• _Task to carry out_
Please reproduce every one of the following records word for word.

==*==

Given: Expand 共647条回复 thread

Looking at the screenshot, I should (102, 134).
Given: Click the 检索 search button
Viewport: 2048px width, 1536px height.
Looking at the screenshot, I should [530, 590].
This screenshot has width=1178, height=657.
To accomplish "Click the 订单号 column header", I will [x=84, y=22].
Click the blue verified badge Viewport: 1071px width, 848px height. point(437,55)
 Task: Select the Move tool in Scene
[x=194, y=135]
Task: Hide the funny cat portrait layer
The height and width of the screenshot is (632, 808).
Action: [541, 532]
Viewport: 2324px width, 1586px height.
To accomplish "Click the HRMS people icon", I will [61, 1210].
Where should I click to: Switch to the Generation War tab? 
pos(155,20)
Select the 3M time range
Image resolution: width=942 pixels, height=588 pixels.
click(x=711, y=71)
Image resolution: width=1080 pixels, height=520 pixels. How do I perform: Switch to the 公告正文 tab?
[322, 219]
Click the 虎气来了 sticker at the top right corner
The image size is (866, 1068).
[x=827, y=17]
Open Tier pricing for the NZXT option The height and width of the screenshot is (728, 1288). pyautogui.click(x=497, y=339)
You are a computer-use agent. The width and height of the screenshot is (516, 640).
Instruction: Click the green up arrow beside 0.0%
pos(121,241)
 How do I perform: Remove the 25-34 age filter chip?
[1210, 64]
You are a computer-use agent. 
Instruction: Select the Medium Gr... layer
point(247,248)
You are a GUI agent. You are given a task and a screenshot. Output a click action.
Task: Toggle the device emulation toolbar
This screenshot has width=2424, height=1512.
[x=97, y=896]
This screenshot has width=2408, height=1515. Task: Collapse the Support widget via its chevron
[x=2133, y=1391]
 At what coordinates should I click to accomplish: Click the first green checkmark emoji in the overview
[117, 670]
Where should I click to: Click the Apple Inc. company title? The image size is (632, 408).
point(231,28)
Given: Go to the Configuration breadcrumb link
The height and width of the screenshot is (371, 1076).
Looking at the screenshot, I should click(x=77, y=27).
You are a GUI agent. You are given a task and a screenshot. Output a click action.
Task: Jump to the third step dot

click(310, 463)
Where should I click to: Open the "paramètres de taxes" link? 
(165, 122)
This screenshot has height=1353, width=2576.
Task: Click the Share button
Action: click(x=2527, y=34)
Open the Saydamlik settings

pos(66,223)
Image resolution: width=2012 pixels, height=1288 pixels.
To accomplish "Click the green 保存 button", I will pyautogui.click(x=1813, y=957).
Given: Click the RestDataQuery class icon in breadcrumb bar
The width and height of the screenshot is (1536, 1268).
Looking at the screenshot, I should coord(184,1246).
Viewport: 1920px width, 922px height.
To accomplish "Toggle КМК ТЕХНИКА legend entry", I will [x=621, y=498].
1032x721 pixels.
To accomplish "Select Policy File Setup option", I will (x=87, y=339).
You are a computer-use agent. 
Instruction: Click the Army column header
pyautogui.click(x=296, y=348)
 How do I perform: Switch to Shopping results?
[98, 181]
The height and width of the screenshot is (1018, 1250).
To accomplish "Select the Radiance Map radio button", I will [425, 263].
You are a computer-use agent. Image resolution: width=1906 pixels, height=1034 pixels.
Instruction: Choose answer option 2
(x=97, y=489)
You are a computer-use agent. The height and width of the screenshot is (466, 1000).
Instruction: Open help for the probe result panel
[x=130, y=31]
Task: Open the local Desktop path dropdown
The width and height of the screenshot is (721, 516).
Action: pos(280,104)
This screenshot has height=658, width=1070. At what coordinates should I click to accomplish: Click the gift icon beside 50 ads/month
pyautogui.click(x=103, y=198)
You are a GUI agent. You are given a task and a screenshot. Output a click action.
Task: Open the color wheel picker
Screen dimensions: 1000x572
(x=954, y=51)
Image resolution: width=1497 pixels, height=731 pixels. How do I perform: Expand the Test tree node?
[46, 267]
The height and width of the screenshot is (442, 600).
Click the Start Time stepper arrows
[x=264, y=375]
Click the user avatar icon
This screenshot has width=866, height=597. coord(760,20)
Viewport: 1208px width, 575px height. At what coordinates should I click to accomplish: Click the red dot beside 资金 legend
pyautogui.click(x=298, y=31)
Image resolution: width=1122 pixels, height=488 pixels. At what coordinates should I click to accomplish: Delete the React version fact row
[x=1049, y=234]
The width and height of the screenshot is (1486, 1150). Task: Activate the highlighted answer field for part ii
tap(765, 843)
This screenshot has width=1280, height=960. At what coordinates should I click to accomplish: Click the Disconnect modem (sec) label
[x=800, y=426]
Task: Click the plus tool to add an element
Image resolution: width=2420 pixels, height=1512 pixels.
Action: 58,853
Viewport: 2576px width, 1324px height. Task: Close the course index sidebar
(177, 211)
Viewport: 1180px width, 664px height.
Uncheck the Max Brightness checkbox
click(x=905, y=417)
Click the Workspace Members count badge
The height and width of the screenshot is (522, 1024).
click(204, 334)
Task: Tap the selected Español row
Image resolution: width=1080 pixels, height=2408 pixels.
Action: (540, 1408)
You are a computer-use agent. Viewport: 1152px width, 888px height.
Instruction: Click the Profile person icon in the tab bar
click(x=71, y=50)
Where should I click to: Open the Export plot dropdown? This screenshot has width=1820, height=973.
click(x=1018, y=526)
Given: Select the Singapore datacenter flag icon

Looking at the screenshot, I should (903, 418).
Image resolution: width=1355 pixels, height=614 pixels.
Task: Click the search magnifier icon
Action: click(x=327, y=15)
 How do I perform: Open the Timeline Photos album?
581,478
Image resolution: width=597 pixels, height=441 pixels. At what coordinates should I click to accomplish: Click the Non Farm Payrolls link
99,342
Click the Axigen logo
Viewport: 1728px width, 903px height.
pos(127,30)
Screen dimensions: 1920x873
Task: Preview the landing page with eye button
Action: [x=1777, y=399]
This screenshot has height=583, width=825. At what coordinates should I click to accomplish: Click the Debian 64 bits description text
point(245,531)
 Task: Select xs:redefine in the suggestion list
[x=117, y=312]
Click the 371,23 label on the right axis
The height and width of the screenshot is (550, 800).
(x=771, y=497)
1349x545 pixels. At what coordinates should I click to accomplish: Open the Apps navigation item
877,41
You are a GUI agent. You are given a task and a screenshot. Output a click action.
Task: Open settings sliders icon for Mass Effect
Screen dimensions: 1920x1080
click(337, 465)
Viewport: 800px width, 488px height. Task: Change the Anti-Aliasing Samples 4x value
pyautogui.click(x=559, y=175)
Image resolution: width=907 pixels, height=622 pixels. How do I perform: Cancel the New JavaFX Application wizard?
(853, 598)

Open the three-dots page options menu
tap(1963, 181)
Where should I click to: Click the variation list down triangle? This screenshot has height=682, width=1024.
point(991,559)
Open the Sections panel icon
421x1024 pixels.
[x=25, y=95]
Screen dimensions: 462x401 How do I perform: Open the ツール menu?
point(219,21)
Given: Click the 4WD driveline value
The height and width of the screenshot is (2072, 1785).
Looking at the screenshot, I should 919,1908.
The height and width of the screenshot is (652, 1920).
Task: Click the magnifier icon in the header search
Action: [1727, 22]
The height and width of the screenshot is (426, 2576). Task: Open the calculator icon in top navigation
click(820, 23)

==*==

• _Exercise output_
Given: Expand 共647条回复 thread

Looking at the screenshot, I should (102, 134).
Given: Click the 检索 search button
Viewport: 2048px width, 1536px height.
Looking at the screenshot, I should [530, 590].
This screenshot has width=1178, height=657.
To accomplish "Click the 订单号 column header", I will [x=84, y=22].
Click the blue verified badge Viewport: 1071px width, 848px height. point(437,55)
 Task: Select the Move tool in Scene
[x=194, y=135]
Task: Hide the funny cat portrait layer
The height and width of the screenshot is (632, 808).
Action: [541, 532]
Viewport: 2324px width, 1586px height.
To accomplish "Click the HRMS people icon", I will [61, 1210].
Where should I click to: Switch to the Generation War tab? 
pos(155,20)
Select the 3M time range
Image resolution: width=942 pixels, height=588 pixels.
click(x=711, y=71)
Image resolution: width=1080 pixels, height=520 pixels. How do I perform: Switch to the 公告正文 tab?
[322, 219]
Click the 虎气来了 sticker at the top right corner
The image size is (866, 1068).
[x=827, y=17]
Open Tier pricing for the NZXT option The height and width of the screenshot is (728, 1288). pyautogui.click(x=497, y=339)
You are a computer-use agent. The width and height of the screenshot is (516, 640).
Instruction: Click the green up arrow beside 0.0%
pos(121,241)
 How do I perform: Remove the 25-34 age filter chip?
[1210, 64]
You are a computer-use agent. 
Instruction: Select the Medium Gr... layer
point(247,248)
You are a GUI agent. You are given a task and a screenshot. Output a click action.
Task: Toggle the device emulation toolbar
This screenshot has width=2424, height=1512.
[x=97, y=896]
This screenshot has width=2408, height=1515. Task: Collapse the Support widget via its chevron
[x=2133, y=1391]
 At what coordinates should I click to accomplish: Click the first green checkmark emoji in the overview
[117, 670]
Where should I click to: Click the Apple Inc. company title? The image size is (632, 408).
point(231,28)
Given: Go to the Configuration breadcrumb link
The height and width of the screenshot is (371, 1076).
Looking at the screenshot, I should click(x=77, y=27).
You are a GUI agent. You are given a task and a screenshot. Output a click action.
Task: Jump to the third step dot

click(310, 463)
Where should I click to: Open the "paramètres de taxes" link? 
(165, 122)
This screenshot has height=1353, width=2576.
Task: Click the Share button
Action: click(x=2527, y=34)
Open the Saydamlik settings

pos(66,223)
Image resolution: width=2012 pixels, height=1288 pixels.
To accomplish "Click the green 保存 button", I will pyautogui.click(x=1813, y=957).
Given: Click the RestDataQuery class icon in breadcrumb bar
The width and height of the screenshot is (1536, 1268).
Looking at the screenshot, I should coord(184,1246).
Viewport: 1920px width, 922px height.
To accomplish "Toggle КМК ТЕХНИКА legend entry", I will [x=621, y=498].
1032x721 pixels.
To accomplish "Select Policy File Setup option", I will (x=87, y=339).
You are a computer-use agent. 
Instruction: Click the Army column header
pyautogui.click(x=296, y=348)
 How do I perform: Switch to Shopping results?
[98, 181]
The height and width of the screenshot is (1018, 1250).
To accomplish "Select the Radiance Map radio button", I will [425, 263].
You are a computer-use agent. Image resolution: width=1906 pixels, height=1034 pixels.
Instruction: Choose answer option 2
(x=97, y=489)
You are a computer-use agent. The height and width of the screenshot is (466, 1000).
Instruction: Open help for the probe result panel
[x=130, y=31]
Task: Open the local Desktop path dropdown
The width and height of the screenshot is (721, 516).
Action: pos(280,104)
This screenshot has height=658, width=1070. At what coordinates should I click to accomplish: Click the gift icon beside 50 ads/month
pyautogui.click(x=103, y=198)
You are a GUI agent. You are given a task and a screenshot. Output a click action.
Task: Open the color wheel picker
Screen dimensions: 1000x572
(x=954, y=51)
Image resolution: width=1497 pixels, height=731 pixels. How do I perform: Expand the Test tree node?
[46, 267]
The height and width of the screenshot is (442, 600).
Click the Start Time stepper arrows
[x=264, y=375]
Click the user avatar icon
This screenshot has width=866, height=597. coord(760,20)
Viewport: 1208px width, 575px height. At what coordinates should I click to accomplish: Click the red dot beside 资金 legend
pyautogui.click(x=298, y=31)
Image resolution: width=1122 pixels, height=488 pixels. At what coordinates should I click to accomplish: Delete the React version fact row
[x=1049, y=234]
The width and height of the screenshot is (1486, 1150). Task: Activate the highlighted answer field for part ii
tap(765, 843)
This screenshot has width=1280, height=960. At what coordinates should I click to accomplish: Click the Disconnect modem (sec) label
[x=800, y=426]
Task: Click the plus tool to add an element
Image resolution: width=2420 pixels, height=1512 pixels.
Action: 58,853
Viewport: 2576px width, 1324px height. Task: Close the course index sidebar
(177, 211)
Viewport: 1180px width, 664px height.
Uncheck the Max Brightness checkbox
click(x=905, y=417)
Click the Workspace Members count badge
The height and width of the screenshot is (522, 1024).
click(204, 334)
Task: Tap the selected Español row
Image resolution: width=1080 pixels, height=2408 pixels.
Action: (540, 1408)
You are a computer-use agent. Viewport: 1152px width, 888px height.
Instruction: Click the Profile person icon in the tab bar
click(x=71, y=50)
Where should I click to: Open the Export plot dropdown? This screenshot has width=1820, height=973.
click(x=1018, y=526)
Given: Select the Singapore datacenter flag icon

Looking at the screenshot, I should (903, 418).
Image resolution: width=1355 pixels, height=614 pixels.
Task: Click the search magnifier icon
Action: click(x=327, y=15)
 How do I perform: Open the Timeline Photos album?
581,478
Image resolution: width=597 pixels, height=441 pixels. At what coordinates should I click to accomplish: Click the Non Farm Payrolls link
99,342
Click the Axigen logo
Viewport: 1728px width, 903px height.
pos(127,30)
Screen dimensions: 1920x873
Task: Preview the landing page with eye button
Action: [x=1777, y=399]
This screenshot has height=583, width=825. At what coordinates should I click to accomplish: Click the Debian 64 bits description text
point(245,531)
 Task: Select xs:redefine in the suggestion list
[x=117, y=312]
Click the 371,23 label on the right axis
The height and width of the screenshot is (550, 800).
(x=771, y=497)
1349x545 pixels. At what coordinates should I click to accomplish: Open the Apps navigation item
877,41
You are a GUI agent. You are given a task and a screenshot. Output a click action.
Task: Open settings sliders icon for Mass Effect
Screen dimensions: 1920x1080
click(337, 465)
Viewport: 800px width, 488px height. Task: Change the Anti-Aliasing Samples 4x value
pyautogui.click(x=559, y=175)
Image resolution: width=907 pixels, height=622 pixels. How do I perform: Cancel the New JavaFX Application wizard?
(853, 598)

Open the three-dots page options menu
tap(1963, 181)
Where should I click to: Click the variation list down triangle? This screenshot has height=682, width=1024.
point(991,559)
Open the Sections panel icon
421x1024 pixels.
[x=25, y=95]
Screen dimensions: 462x401 How do I perform: Open the ツール menu?
point(219,21)
Given: Click the 4WD driveline value
The height and width of the screenshot is (2072, 1785).
Looking at the screenshot, I should 919,1908.
The height and width of the screenshot is (652, 1920).
Task: Click the magnifier icon in the header search
Action: [1727, 22]
The height and width of the screenshot is (426, 2576). Task: Open the calculator icon in top navigation
click(820, 23)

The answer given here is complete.